▶ [Recorded information]
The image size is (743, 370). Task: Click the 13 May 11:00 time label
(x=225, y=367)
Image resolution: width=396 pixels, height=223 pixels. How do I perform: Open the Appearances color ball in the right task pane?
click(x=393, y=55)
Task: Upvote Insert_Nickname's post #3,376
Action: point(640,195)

▶ [Exercise aim] Once you reach the line containing "Image resolution: width=396", transcribe it and each line after it through the end of the material, exactly and with nothing added.

▶ [Solution]
Image resolution: width=396 pixels, height=223 pixels. How do I perform: Open the Appearances color ball in the right task pane?
click(x=393, y=55)
Task: Upvote Insert_Nickname's post #3,376
Action: point(640,195)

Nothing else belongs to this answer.